Les premières victimes sont les Béninois eux-mêmes », a-t-il insisté, dénonçant une justification qu’il juge dépassée et dangereuse.

‎Autre idée reçue battue en brèche : celle du cybercriminel présenté comme un expert de haut niveau en informatique.

‎Pour le responsable, la plupart des escrocs excellent davantage dans la manipulation psychologique que dans la maîtrise technique des systèmes informatiques. Leur force réside principalement dans l’ingénierie sociale, c’est-à-dire leur capacité à convaincre, séduire ou tromper leurs cibles.

‎Un appel à la patience et au travail honnête

‎Interrogé sur le découragement de nombreux jeunes confrontés au chômage pendant que certains cybercriminels affichent des signes extérieurs de richesse, le DG de la CNIN a appelé à la patience. Selon lui, les réussites fulgurantes cachent souvent des réalités moins reluisantes et ne constituent pas un modèle durable.
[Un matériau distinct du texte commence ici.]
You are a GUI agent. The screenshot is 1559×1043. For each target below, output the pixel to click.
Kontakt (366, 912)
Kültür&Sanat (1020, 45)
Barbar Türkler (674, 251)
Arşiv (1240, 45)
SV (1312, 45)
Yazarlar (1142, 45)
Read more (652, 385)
Il estime qu’il serait injuste de valoriser ceux qui ont choisi la voie de l’illégalité au détriment des jeunes qui continuent à respecter les règles malgré les difficultés.

‎«Rien de durable ne se construit rapidement », a-t-il rappelé, invitant la jeunesse béninoise à résister aux sirènes de l’enrichissement facile et à saisir les opportunités légales offertes par le numérique.

‎Pendant que les autorités multiplient les réformes pour mieux traiter l’afflux de plaintes liées à la cybercriminalité, la CNIN entend renforcer ses mécanismes de traitement et concentrer ses ressources sur les affaires les plus sensibles. Un combat de longue haleine face à un phénomène qui ne cesse de se réinventer.